- [Source extract]
★ ★ ★ ★ ★ ★ ★

= Gegania gens =

Ancient Roman family

The gens Gegania was an old patrician family at ancient Rome, which was prominent from the earliest period of the Republic to the middle of the fourth century BC. The first of this gens to obtain the consulship was Titus Geganius Macerinus in 492 BC. The gens fell into obscurity even before the Samnite Wars, and is not mentioned again by Roman historians until the final century of the Republic.

==Origin==
The Geganii claimed to be descended from Gyas, who accompanied Aeneas to Italy. They were said to be one of the noblest families of the Alban aristocracy, and were incorporated into the Roman state after that city's destruction by Tullus Hostilius. However, according to Plutarch, even before this a Gegania is supposed to have been one of the first Vestal Virgins, appointed by Numa Pompilius. Elsewhere, Plutarch describes a Gegania who was the wife of Servius Tullius, although Dionysius makes her the wife of Lucius Tarquinius Priscus. A third Gegania is mentioned by Plutarch during the time of Lucius Tarquinius Superbus.

★ ★ ★ ★ ★ ★ ★

- [Data provided]
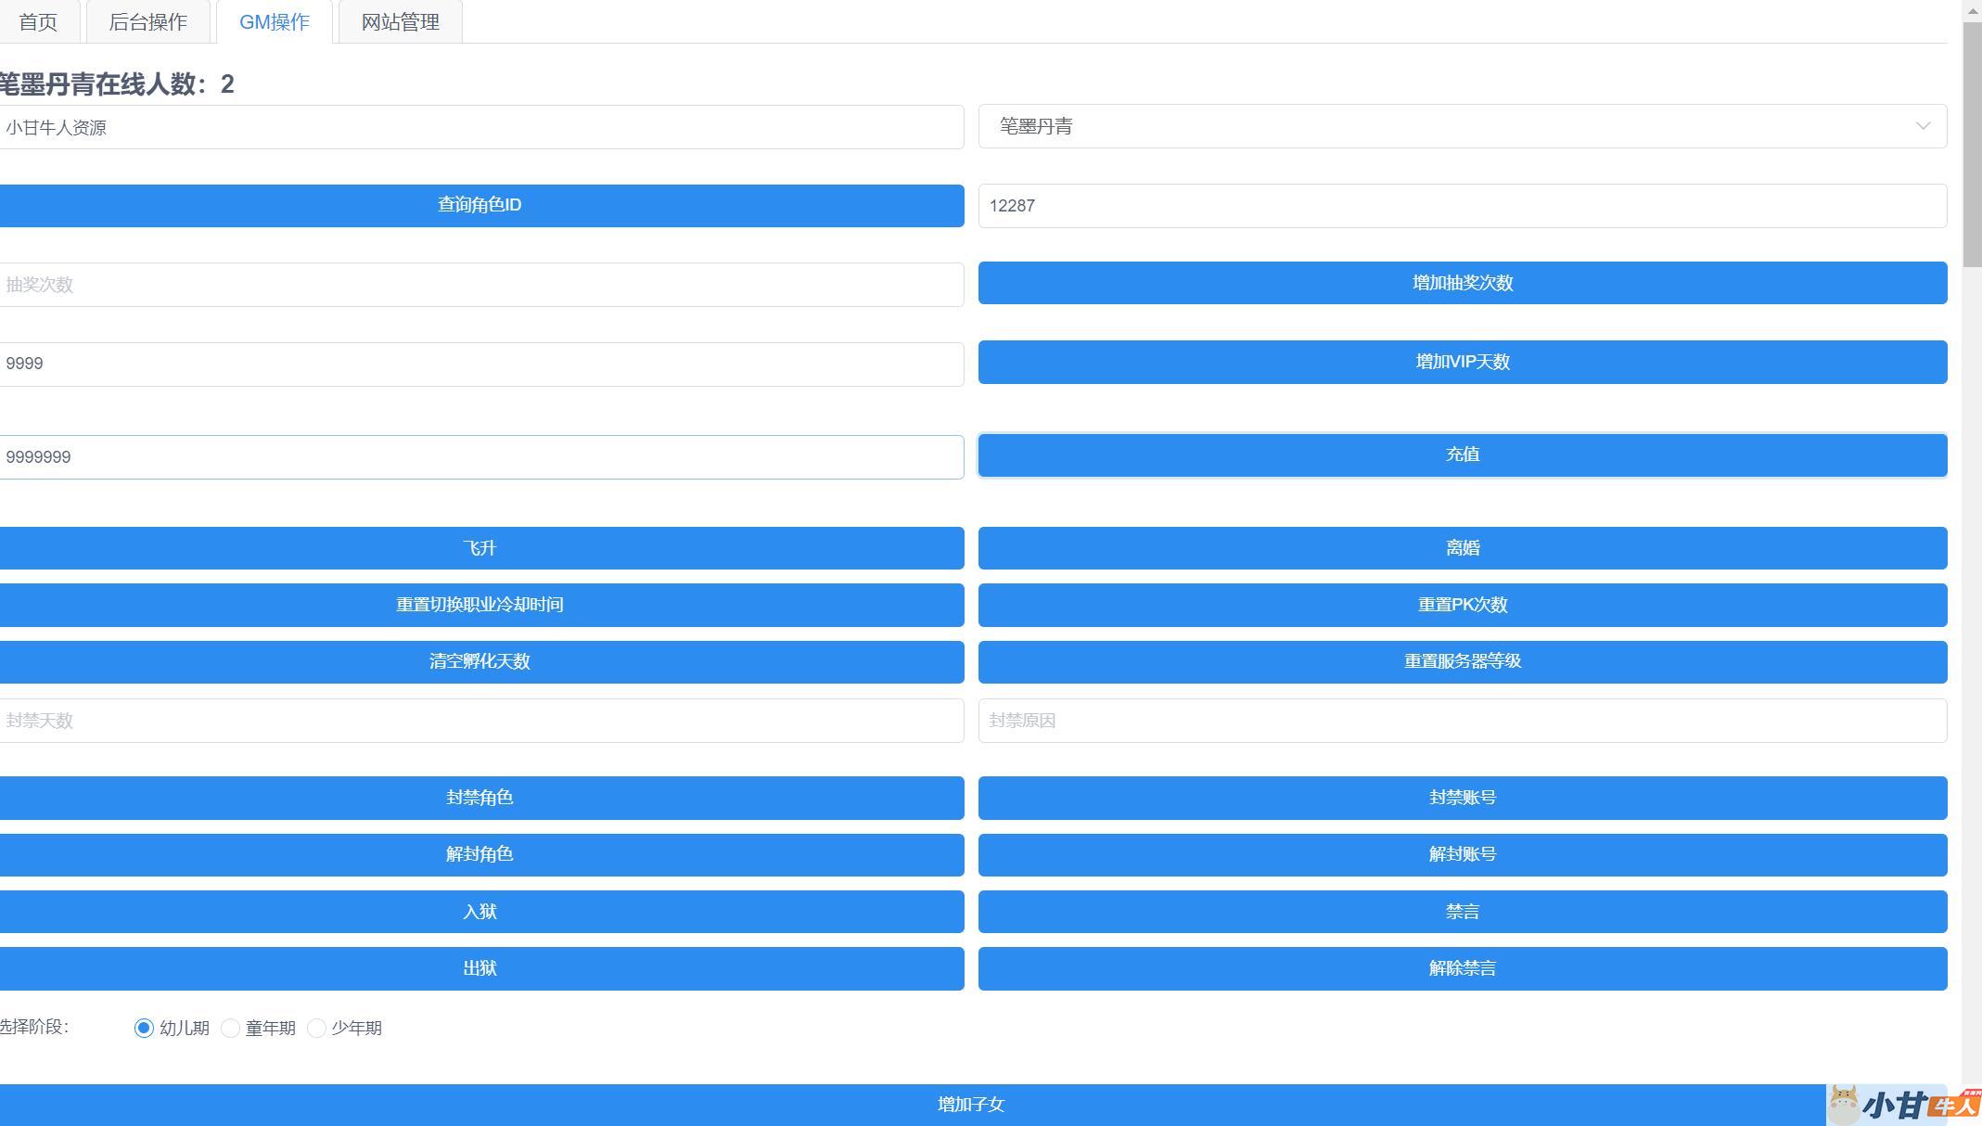Screen dimensions: 1982x1126
Task: Select the 幼儿期 radio option
Action: 144,1028
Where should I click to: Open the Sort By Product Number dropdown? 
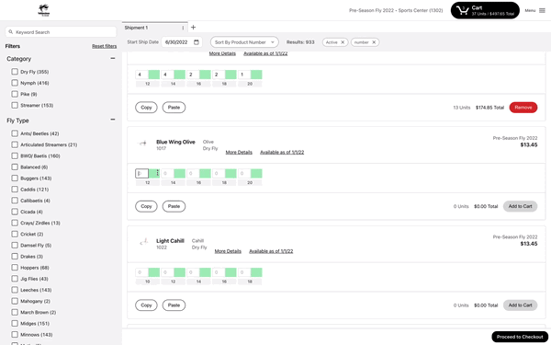[x=244, y=42]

★ ★ ★ ★ ★ ★ ★

- [What is asked]
A – In the Gegania gens article above, who was the first member of the family to become consul, and in what year?
B – Continue the Gegania gens article above from the point where it ends.

- [Answers given]
A – Titus Geganius Macerinus, in 492 BC.

B –
==Praenomina==
The Geganii mentioned in history bore the common praenomina Lucius, Marcus, and Titus, with one example of the rare praenomen Proculus. Those found in inscriptions mostly bore the names Lucius, Sextus, and Marcus, although other praenomina are occasionally found, including Aulus, Publius, and Quintus. As the inscription naming the priest Clesipus Geganius cannot be securely dated, it is unclear what sort of name "Clesipus" is, although it may be a cognomen being used in place of a praenomen, or an instance of the sort of polyonymous nomenclature that was typical of Imperial times.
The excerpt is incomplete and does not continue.